L'actualité des Entreprises publiques locales
Publié le 3 février 2011, par Patrick Cros/Naja

En passant en 2008 du statut de régie directe à celui de société d’économie mixte (Sem), les Pompes funèbres intercommunales de la Saintonge ont pris un nouvel élan en Charente-Maritime. Le changement de statut a apporté une plus grande souplesse de fonctionnement, renforçant réactivité face à la concurrence des autres opérateurs locaux, tout en conservant son éthique et le respect du service public.

Les Pompes funèbres intercommunales de la Saintonge proposent un service adapté aux demandes et besoins des familles. © DR

« En devenant une société d'économie mixte en 2008, les PFIS ont pu associer l'intérêt d'une société à vocation publique à la souplesse d'une gestion privée », explique Patrick Lerognon, directeur général des Pompes funèbres intercommunales de la Saintonge (PFIS), Sem détenue à 82 % par la Communauté de communes du Pays santon (qui regroupe 19 communes de Charente-Maritime). « Les principes d'un service public font partie intégrante de notre stratégie de développement tels que qualité, principe de neutralité, traitement égalitaire de tous les usagers, quels que soient leurs moyens, et continuité du service 24 h/24. Nous développons aussi un véritable partenariat avec les collectivités, en les accompagnant dans la gestion quotidienne de leur cimetière ». Mais, alors qu'auparavant les PFIS étaient limitées au périmètre de la communauté de communes, elles peuvent désormais s'adresser à un territoire beaucoup plus large. « Nous travaillons maintenant avec une trentaine de communes », commente Patrick Lerognon.

Les PFIS peuvent aussi proposer une gamme complète de services aux familles en deuil, avec la création du service de marbrerie qu'elles ne pouvaient gérer auparavant. La réactivité s'est également renforcée pour se caler au mieux aux besoins de la population mais aussi aux techniques qui ont beaucoup évoluées au cours des dernières années. « Le nombre de crémations a doublé en dix ans.
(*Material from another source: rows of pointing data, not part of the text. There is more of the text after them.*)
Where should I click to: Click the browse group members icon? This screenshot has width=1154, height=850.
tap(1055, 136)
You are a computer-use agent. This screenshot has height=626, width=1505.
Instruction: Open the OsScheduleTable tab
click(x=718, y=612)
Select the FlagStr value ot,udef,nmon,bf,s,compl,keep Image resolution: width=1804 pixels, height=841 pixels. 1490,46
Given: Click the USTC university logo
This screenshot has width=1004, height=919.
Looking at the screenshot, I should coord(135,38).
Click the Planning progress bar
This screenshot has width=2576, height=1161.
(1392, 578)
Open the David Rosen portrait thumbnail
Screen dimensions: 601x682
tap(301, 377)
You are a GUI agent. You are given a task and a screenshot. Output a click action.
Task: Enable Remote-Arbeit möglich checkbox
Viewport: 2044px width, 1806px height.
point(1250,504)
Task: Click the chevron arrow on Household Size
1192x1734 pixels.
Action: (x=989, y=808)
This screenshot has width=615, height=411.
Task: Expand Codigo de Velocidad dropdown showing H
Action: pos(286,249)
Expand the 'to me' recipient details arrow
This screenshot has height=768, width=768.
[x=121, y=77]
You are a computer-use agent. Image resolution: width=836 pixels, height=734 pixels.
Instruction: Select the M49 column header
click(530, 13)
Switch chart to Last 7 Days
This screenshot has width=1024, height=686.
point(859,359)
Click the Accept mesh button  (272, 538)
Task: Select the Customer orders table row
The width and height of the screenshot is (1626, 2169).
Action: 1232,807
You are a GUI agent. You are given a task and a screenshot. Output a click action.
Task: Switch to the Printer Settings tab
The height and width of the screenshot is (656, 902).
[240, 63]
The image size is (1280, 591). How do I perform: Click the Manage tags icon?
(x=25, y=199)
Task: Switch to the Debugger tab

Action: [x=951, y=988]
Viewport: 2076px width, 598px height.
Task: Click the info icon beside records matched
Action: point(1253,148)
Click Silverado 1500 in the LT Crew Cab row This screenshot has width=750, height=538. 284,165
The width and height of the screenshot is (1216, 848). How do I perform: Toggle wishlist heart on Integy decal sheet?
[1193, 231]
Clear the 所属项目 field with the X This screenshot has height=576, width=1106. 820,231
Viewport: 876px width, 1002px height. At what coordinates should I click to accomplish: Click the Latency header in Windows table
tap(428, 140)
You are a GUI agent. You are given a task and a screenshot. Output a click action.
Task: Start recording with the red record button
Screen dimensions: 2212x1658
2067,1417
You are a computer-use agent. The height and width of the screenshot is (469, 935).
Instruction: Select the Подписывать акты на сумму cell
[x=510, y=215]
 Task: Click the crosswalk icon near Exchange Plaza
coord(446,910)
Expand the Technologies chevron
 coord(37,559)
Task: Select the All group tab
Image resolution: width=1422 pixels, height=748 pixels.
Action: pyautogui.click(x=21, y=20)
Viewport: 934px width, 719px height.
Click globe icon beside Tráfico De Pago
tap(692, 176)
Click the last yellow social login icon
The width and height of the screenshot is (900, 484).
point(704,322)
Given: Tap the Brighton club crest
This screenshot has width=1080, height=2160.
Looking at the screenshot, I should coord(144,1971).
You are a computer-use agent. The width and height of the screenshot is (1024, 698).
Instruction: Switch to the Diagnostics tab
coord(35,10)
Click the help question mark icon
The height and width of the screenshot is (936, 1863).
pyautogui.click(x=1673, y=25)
On en compte aujourd'hui près de mille par an contre environ 500 services funéraires classiques », commente Patrick Lerognon qui travaille sur l'installation dans le futur d'un nouveau système de traitement des fumées du crématorium.

Parmi les nouveautés depuis la création de la société d'économie mixte : des aménagements mis en place dans le jardin des souvenirs, rebaptisé site cinéraire. « Nous proposons désormais de personnaliser les emplacements où les gens dispersent les cendres. Il y avait une demande de plus en plus forte des familles et amis de défunts de disposer d'un repère pour se recueillir ». Après crémation, les cendres peuvent être conservées dans une urne entreposée dans le nouveau columbarium, ou déposées dans le jardin dans un emplacement personnalisable, symbolisé par un rosier. Une salle de convivialité, où les personnes se retrouvent le temps de la crémation, a également créée pour accueillir les proches du défunt.